In 1503, the governing political body of Florence, lead by Gonfaloniere Piero Soderini, commissioned Da Vinci to paint the Battle of Anghiari. The fresco was to cover a portion of the wall in the city hall’s Salone dei Cinquecento, the Hall of the 500.  Michelangelo was commissioned to fresco the Battle of Cascina on the wall opposite Da Vinci’s work.

Why these subjects and location?

Michelangelo’s Battle of Cascina celebrated the defeat of Pisa in 1364. The Italian League, led by Florence, defeated Milan in 1440 at the Battle of Anghieri. This victory firmly placed the Florentine republic at the forefront of Italian politics for centuries.The Hall of the 500, largest meeting room in city hall, was an appropriate place for symbols of Florence’s major victories.

Study for Michelangelo’s
Battle of Cascina

Da Vinci, fed up with the frustrations of his consuming experiments with fresco techniques, fled the city in frustration. The project lagged in the midst of infighting and the ever present pressures of city budgets. The Battle of Cascina was abandoned when Pope Julius II called for Michelangelo’s  return to Rome. The study for Michelangelo’s work was later destroyed by his jealous rival, Bartolommeo Bandinelli.

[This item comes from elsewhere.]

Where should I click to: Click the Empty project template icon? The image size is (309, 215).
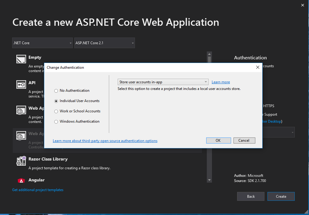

Move ahead a little over one hundred years. In the mid-17th century, Georgio Vasari, a passionate admirer of Da Vinci’s work, accepted and completed the commission to complete the decorations in the Hall of the 500.

Endoscope through Vasari’s Fresco
Salone dei Cinquecento, Florence

In the 1970’s a certain art ‘engineer’, and National Georgraphic Fellow, by the name of Maurizio Seracini noticed a cryptic note on the south center panel of Vasari’s work: cerca trova (seek and you shall find).

Seracini’s interest was piqued. Ever since discovering those words, he has believed that Vasari was sending a message: “Seek the master’s work and you will find it.” Seracini believes that Vasari built a wall in front of Da Vinci’s work so that the 1503 work would be protected.

After decades of study, in late 2011, Seracini’s team used an endoscope to explore the space behind Vasari’s work. They made four important discoveries:

  • Samples of pigment that are nearly identical to those used on Da Vinci’s Mona Lisa.
  • Red pigment, associated with lacquer and unlikely to have been used on a plastered wall, was identified.
  • There are beige colored brush strokes on the wall behind Vasari’s work.
  • Scientists have confirmed that an air gap does, indeed, exist behind Vasari’s wall.

There is growing confidence, within the art and scientific communities, that there is a strong likelihood that a long last Da Vinci is about to be discovered.

Banner showing scale of Da Vinci’s
Planned Fresco for the Salone dei
Cinquecento

When in Florence, visit the Salone dei Cinquecento inside the Palazzo Vecchio to see what all the fuss is about.

IF YOU GO:

Palazzo Vecchio, Florence

Piazza della Signoria

Opening times and days: Use this link to verify. Odd/varying hours and open days.

www.museicivicifiorentini.it/en/palazzovecchio

Tickets: Euro 6.50 Full Price. Reduced Euro 4.50 for ages 18 – 25, over 65 and university students.